343 So. 2d 945 | Fla. Dist. Ct. App. | 1977

343 So. 2d 945 (1977)

Sally Lee Schindel SMITHWICK, Appellant,
v.
Ollie M. SMITHWICK, Jr., Appellee.

No. 76-267.

District Court of Appeal of Florida, Third District.

March 22, 1977.

*946 Hugh R. Papy, Key West, for appellant.

Franklin, Ullman, Kimler & Entin and Sue Rose Samuels, North Miami Beach, for appellee.

Before HENDRY, C.J., and HAVERFIELD and NATHAN, JJ.

PER CURIAM.

In this action for past due alimony and support payments plaintiff, Sally Lee Smithwick, appeals a final judgment (1) determining that she is not entitled to a judgment for alimony past due or future, and (2) reducing the amount of future child support payments.

On April 10, 1970 plaintiff and her former husband, Ollie, executed a property settlement agreement whereby Ollie agreed to pay alimony of $500 per month and additional lump sum alimony in annual payments commencing on December 13, 1970 in graduated increasing amounts; child support of $250 monthly per child until age twenty-one or completion of college, whichever occurred first; and the children's college tuition, room, books and fees. Shortly thereafter the parties were divorced. In December 1973 Ollie ceased paying alimony and reduced the monthly support payments to $100 per child.

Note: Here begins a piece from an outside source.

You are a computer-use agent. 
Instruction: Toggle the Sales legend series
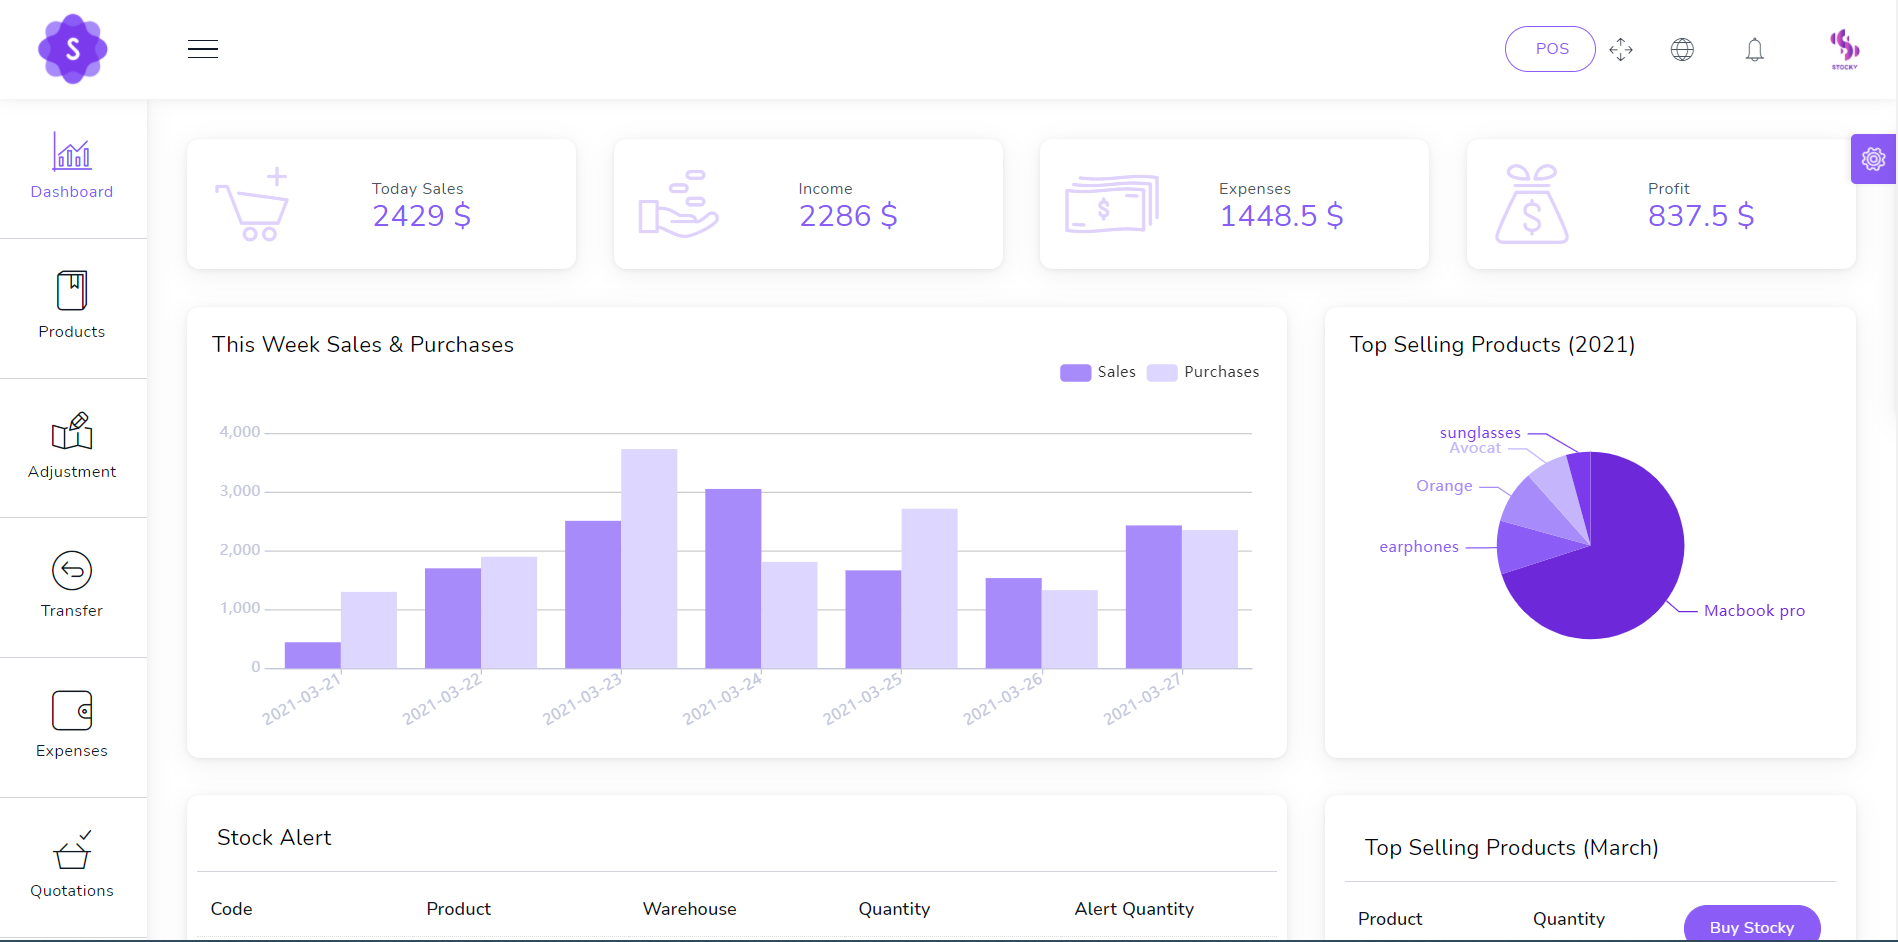coord(1098,372)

On June 20, 1974 Sally filed a complaint praying that the court enter a judgment against Ollie for the delinquent alimony and child support payments. Ollie answered and for affirmative defenses alleged that the agreement was obtained by misrepresentation and coercion, and his income had so decreased that he was unable to comply with its terms. Following the trial of the cause, the judge entered a judgment terminating any future alimony and determining that Sally is not entitled to payment of past due alimony because of her sufficient earnings in the past. The judgment also required Ollie to pay $6,300 in child support arrearages, payable in 63 equal monthly installments and in lieu of the college education provision of the agreement to pay $125 per month per child upon each child obtaining the age of eighteen. Sally appeals.

*947 We first considered the trial judge's determination that Sally was not entitled to delinquent alimony and find error in this determination.

The right of a wife to payment of alimony and child support in arrears is vested and while it is within the discretion of the court to refrain from holding the husband in contempt for non-payment, the wife is entitled to enforcement of the payments by legal process and by such equitable remedies as the trial court may determine to be appropriate or necessary. Feder v. Feder, 291 So. 2d 641 (Fla.3d DCA 1974); Hynes v. Hynes, 277 So. 2d 557 (Fla.3d DCA 1973); Petrucci v. Petrucci, 252 So. 2d 867 (Fla.3d DCA 1971). In his brief Ollie takes no issue with this statement of the law, but contends that under certain compelling or extraordinary circumstances, the trial court would be justified in refusing to enforce the payment of past due installments against a defaulting spouse. See Teta v. Teta, 297 So. 2d 642, 645 (Fla.1st DCA 1974). The record does not reflect that this case falls within the above exception and we hold that the trial judge erred in failing to enter judgment in Sally's favor for the arrearages in alimony.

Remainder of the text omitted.